黃芩苷對泛發性膿皰型銀屑病患者機體Th1/Th2失衡及T-bet/GAGA-3表達的影響▲

肖 敏 徐洪來 吳棟杰 覃衛華 由長輝

(柳州市人民醫院1 皮膚科，2 肝膽外科，廣西柳州市 545006，電子郵箱：xuhonglai1973@163.com)

銀屑病是一種免疫介導的慢性炎癥性皮膚病，難以根治，嚴重影響患者的生活質量。全世界約有1.25億人患銀屑病[1]，在中國銀屑病的發病率約為0.1%～3.0%[2]。泛發性膿皰型銀屑病(generalized pustular psoriasis，GPP)是罕見且嚴重的銀屑病類型，該病起病突然，發展迅速，可導致繼發感染或心肺衰竭，甚至死亡[3]。因GPP的發病機制尚不清楚，所以治療難度大。目前，系統性藥物是治療GPP不可缺少的一部分。維A酸、免疫抑制劑和糖皮質激素常用于治療GPP，但可導致肺纖維化、呼吸功能衰竭、肝腎功能受損和繼發感染等嚴重并發癥[3]。生物制劑是治療GPP的新興方法，但價格昂貴，也容易導致中樞神經系統感染、上呼吸道感染、高血壓、炎癥性腸病和腫瘤等不良反應，因此其長期安全性仍有待于進一步的臨床觀察[4]。此外，上述治療藥物只能獲得近期療效，不能防止GPP復發[5]。黃芩苷是從黃芩的干燥根中提取出的一種黃酮類化合物。既往研究顯示，使用黃芩苷有助于尋常型銀屑病皮損的消退，但其具體作用機制尚不清楚[6]。

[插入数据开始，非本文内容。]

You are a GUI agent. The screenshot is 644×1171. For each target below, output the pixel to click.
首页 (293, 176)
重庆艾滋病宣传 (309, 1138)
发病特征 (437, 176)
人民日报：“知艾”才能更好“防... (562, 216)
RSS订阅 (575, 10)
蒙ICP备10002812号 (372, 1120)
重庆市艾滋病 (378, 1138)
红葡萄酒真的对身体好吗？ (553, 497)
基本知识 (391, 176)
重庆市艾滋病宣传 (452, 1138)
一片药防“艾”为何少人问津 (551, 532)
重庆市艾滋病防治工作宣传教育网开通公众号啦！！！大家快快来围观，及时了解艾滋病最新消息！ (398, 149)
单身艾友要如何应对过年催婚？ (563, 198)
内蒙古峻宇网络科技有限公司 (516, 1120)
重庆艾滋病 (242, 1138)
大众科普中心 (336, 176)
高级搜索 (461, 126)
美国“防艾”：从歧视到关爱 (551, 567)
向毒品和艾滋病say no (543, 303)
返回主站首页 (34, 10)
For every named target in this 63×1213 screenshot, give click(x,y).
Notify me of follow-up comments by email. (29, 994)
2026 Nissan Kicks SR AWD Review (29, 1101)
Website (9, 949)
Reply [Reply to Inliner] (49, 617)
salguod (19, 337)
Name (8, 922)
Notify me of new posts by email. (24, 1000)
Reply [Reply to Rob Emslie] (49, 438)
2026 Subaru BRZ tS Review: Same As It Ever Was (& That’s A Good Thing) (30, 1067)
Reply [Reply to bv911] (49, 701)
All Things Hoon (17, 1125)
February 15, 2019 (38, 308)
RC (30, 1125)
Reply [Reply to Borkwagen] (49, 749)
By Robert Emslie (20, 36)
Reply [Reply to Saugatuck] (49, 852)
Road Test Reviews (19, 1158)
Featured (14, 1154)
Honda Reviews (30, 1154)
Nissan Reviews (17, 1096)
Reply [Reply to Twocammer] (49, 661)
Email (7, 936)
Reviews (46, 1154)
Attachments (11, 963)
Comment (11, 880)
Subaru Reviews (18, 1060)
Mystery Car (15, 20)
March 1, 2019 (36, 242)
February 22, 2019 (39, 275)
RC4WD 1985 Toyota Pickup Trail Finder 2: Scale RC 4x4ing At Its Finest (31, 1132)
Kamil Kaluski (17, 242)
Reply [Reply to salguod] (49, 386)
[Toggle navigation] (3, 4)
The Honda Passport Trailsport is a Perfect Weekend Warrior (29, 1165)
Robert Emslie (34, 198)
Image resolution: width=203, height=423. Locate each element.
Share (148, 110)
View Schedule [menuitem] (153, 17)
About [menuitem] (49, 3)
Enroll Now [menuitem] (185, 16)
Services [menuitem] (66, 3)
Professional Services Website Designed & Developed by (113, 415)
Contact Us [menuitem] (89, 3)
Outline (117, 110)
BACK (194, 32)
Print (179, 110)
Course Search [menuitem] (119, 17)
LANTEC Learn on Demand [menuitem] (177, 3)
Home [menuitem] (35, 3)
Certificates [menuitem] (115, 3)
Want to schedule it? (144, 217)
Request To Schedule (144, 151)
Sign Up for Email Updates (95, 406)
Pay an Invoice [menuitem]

本研究探討黃芩苷對GPP患者機體Th1/Th2失衡及T盒子轉錄因子(T-box transcription factor，T-bet)/GATA 結合蛋白 3(GATA binding protein 3，GAGA-3)表達的影響，并分析其可能機制，為臨床治療GPP提供參考依據。

1 資料與方法

1.1 臨床資料 選取2017年2月至2019年11月在柳州市人民醫院皮膚科就診的36例GPP患者，所有患者皮損總面積均超過60%，表現為全身彌漫性紅斑、淺在淡黃色無菌性小膿皰及膿湖。排除標準: (1)嚴重腦、心、肺、肝、腎損害者；(2)嚴重感染、免疫抑制和腫瘤患者；(3)妊娠期及哺乳期婦女；(4)近1個月內接受過維A 酸類藥物、免疫抑制劑、全身糖皮質激素及生物制劑等治療的患者；(5)皮損處局部用藥者。其中男性19例、女性17例；年齡20～55(38.36±8.92)歲；入院體溫 37.5℃～39.9℃(38.83±0.53) ℃。本研究經醫院醫學倫理委員會審查批準，所有患者對本研究知情且已簽署知情同意書。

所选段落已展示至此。